» **RECORDS SHOWN**:
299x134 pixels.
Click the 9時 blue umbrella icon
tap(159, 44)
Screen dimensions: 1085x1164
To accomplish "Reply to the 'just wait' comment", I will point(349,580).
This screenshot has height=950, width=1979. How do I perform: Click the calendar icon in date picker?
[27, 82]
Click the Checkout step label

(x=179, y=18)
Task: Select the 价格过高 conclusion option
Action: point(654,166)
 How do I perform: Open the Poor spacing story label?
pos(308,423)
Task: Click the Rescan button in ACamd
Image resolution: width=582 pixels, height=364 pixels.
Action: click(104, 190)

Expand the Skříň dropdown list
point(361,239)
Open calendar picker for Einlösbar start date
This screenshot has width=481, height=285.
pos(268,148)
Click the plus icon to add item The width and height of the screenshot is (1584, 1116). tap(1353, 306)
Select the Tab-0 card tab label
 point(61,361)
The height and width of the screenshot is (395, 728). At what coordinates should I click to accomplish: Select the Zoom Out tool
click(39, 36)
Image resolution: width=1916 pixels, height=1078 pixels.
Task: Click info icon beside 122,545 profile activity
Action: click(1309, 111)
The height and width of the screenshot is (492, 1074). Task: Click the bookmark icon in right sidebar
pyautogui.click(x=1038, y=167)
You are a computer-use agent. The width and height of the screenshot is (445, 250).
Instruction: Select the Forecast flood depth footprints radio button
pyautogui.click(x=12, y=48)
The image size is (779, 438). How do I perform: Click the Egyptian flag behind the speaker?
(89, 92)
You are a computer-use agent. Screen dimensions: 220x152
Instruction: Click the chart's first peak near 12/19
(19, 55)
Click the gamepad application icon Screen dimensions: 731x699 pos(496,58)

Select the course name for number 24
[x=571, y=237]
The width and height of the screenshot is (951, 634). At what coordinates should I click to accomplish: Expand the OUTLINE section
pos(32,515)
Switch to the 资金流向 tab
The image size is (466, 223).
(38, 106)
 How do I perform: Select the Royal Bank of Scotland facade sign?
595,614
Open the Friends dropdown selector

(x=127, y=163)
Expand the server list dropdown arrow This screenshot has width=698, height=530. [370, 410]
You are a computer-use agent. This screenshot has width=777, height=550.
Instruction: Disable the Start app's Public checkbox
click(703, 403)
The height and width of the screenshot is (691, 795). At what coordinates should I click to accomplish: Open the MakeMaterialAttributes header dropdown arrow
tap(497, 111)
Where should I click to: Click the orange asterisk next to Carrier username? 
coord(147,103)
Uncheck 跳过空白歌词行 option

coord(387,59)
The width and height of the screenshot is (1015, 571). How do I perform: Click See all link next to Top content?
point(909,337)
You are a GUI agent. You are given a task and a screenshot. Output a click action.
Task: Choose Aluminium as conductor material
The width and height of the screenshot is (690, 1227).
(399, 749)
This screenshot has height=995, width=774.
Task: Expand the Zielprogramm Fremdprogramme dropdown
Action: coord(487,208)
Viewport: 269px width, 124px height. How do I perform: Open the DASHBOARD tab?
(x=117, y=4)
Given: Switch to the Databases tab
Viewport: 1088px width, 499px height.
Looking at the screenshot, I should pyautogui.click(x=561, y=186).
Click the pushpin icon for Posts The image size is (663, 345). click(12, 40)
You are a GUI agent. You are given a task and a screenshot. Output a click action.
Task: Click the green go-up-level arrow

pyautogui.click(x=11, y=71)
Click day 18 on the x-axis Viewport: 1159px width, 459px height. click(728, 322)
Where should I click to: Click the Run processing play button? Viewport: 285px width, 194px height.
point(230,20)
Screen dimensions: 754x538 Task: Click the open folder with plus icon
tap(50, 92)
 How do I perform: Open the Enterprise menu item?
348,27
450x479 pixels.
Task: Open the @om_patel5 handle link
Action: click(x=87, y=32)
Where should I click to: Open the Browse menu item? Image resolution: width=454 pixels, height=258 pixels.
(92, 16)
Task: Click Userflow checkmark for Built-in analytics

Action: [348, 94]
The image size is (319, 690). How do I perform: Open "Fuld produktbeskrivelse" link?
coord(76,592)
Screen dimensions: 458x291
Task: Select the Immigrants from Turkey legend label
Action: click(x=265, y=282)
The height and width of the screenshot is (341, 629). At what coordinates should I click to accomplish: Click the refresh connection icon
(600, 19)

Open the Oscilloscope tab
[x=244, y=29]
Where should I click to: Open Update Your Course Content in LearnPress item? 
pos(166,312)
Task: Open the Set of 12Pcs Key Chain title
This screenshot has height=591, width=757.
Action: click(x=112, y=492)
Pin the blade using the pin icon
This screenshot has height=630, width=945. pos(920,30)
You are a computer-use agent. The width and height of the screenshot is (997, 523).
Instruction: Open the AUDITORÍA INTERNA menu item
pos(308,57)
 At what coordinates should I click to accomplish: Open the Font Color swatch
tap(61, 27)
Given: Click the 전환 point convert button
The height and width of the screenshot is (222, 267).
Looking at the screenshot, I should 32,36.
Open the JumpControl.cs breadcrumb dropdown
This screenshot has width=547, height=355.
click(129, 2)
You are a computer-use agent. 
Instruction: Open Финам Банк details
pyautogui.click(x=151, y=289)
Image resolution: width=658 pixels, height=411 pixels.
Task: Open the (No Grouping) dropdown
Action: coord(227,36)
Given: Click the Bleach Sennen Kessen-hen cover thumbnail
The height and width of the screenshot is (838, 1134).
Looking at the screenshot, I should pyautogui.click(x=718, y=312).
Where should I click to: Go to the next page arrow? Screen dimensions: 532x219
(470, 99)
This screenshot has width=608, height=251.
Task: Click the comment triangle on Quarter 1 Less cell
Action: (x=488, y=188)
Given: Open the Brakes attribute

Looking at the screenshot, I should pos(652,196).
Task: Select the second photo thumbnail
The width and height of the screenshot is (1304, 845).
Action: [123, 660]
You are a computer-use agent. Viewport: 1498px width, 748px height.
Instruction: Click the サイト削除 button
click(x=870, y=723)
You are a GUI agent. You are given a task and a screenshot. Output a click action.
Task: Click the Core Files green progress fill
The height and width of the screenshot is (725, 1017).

» **YOUR OBJECTIVE**: I would like you to report every line in the listing above that contains "computer".

» **TASK RESPONSE**:
You are a computer-use agent. The width and height of the screenshot is (445, 250).
You are a computer-use agent. Screen dimensions: 220x152
You are a computer-use agent. This screenshot has width=777, height=550.
You are a computer-use agent. The width and height of the screenshot is (997, 523).
You are a computer-use agent. 
You are a computer-use agent. Viewport: 1498px width, 748px height.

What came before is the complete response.